The stark palm trees that ring the shore town of Pulicat (Pazhaverkadu) have witnessed the ebb and tide of history. The Portuguese came first, followed by the Dutch who made Pulicat the capital of the Dutch Coromandel until it passed into British hands in 1825. Over three centuries, the town, 60 kilometres North of Chennai — located on the fringe of a lagoon —has been peopled by fisherfolk and thousands of migratory birds.
Another inalienable feature of Pulicat is the sight of many women weaving colourful baskets from locally-sourced palm fronds. A generation ago, basket weaving was popular, but with youth leaving their homes on the islands in the lagoon for more mainstream jobs, and political fallout between local communities, basket weaving was relegated to the bottom of the craft heap.
Many NGOs have stepped in to help this beleaguered craft reclaim its popularity — Chenni-based Nonurban is the latest.
“In 1959, the Palaverkadu women’s cooperative employed over 2,000 women and was instrumental in spreading the skill of palm-leaf weaving. But an earning of just ₹4,000 a month resulted in only 300 pursuing the craft. These women weave at home alongside other women in the family, to sell to buyers across the country. We work to bring them together and establish effective source and supply chains,” says Thein Manimekalai Sowrirajan, 29, founder-CEO of The Nonurban Foundation.

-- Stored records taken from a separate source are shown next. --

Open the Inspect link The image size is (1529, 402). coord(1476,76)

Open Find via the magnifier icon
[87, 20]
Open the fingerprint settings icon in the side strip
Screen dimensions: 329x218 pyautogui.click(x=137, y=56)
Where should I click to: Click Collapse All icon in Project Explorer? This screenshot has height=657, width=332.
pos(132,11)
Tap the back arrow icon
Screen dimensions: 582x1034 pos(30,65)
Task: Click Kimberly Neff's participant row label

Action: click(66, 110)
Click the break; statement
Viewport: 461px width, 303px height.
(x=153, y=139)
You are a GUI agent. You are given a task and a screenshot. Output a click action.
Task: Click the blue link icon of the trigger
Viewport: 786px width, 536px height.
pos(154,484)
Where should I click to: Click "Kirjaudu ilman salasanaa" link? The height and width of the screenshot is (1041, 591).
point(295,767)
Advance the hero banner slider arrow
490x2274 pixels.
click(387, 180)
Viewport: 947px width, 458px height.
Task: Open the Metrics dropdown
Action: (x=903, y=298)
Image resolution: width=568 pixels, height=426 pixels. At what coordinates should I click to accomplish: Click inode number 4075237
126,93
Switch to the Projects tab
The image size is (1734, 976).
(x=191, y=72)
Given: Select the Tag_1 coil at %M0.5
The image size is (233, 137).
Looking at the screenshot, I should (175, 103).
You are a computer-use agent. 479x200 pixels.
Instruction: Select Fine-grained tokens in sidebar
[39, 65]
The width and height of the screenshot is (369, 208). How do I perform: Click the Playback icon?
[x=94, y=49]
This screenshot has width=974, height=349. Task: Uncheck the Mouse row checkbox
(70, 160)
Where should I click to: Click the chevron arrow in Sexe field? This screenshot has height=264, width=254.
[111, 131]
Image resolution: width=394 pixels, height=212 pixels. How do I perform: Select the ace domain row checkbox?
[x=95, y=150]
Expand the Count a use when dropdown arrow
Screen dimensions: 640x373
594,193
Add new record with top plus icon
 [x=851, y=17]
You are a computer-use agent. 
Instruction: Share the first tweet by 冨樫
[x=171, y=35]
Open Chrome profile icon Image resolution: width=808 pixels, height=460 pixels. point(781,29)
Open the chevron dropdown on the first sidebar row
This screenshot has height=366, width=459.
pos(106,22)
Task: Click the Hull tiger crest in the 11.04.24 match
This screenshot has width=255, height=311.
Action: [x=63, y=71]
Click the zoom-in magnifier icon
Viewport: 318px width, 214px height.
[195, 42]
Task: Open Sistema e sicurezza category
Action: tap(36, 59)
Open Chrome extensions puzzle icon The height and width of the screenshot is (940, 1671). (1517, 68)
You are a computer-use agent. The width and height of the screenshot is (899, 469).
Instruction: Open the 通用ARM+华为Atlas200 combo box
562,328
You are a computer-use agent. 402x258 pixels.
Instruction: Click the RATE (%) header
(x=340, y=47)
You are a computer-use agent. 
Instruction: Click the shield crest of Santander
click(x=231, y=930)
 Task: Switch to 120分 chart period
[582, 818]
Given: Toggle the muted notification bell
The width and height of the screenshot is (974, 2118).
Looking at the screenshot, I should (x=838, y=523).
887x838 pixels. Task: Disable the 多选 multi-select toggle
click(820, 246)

Thein, a planner-architect who schooled at Anna University and was involved in projects across Italy, the UK and Russia, is presently a research associate at MSSRF, Chennai. She says, “The COVID-19 pandemic saw a lot of market preferences towards healthier products, culture-driven narratives for sale, focus on sustainable production and a wide support for women-centric businesses. Rural areas have all the right ingredients; they just need a boost for their stories, skills and strengths.”
Nonurban was launched in June 2020 by Thein. Nethra Ganesan, who heads its advocacy, joined a little later. In October the duo organised an international competition for university students, inviting them to devise entrepreneurship models for farming, weaving, and indigenous art and craft sectors.
“We initiated conversations and suggested a few non-urban contexts to be worked upon. They were asked to pitch ideas and identify stakeholders. We put in our own money to market it and broke-even,” says Thein, adding that within months “we became 33 members-strong — from multi-disciplinary backgrounds with an average age of 24”.
Pivoting around the pandemic
Initially, the foundation was an online forum that supported grassroots organisations by suggesting creative names for home-grown brands, logos, and defining selling points... With students returning home due to COVID-19, the focus shifted to projects in their hometowns.
“Right now, we are working with 100 women from Anakaputhur who make saris from banana fabric, 300 palm weavers from Pulicat and 1,000 women from Mannargudi in the coir mat business. Women empowerment is inextricably linked to our efforts towards rural entrepreneurship,” says Thein.
The challenges in each of these places are different. Thein says that while the coir business had everything in place and Nonurban’s intervention was only in terms of design, non-rubberised base to increase the sustenance factor and adding gloves to the assembly line, progress in Pulicat has been slow as the foundation has had to rope in activists to get the women weavers on track again. The weavers reached out to Nonurban to help them find an international market for their products such as sari boxes, bottle holders and coasters.
“The core team of seven people in Chennai meets every day and some of us work other jobs. We take the help of anyone who can help push our agenda to fortify the rural,” says Thein, adding “In Tamil Nadu we travel as a team and the biggest advantage is the common language.”
“People in the rural areas know what they want. We help them with the next step. We only want to make the skill sector become lucrative so that any youngster from anywhere is propelled to take it up.”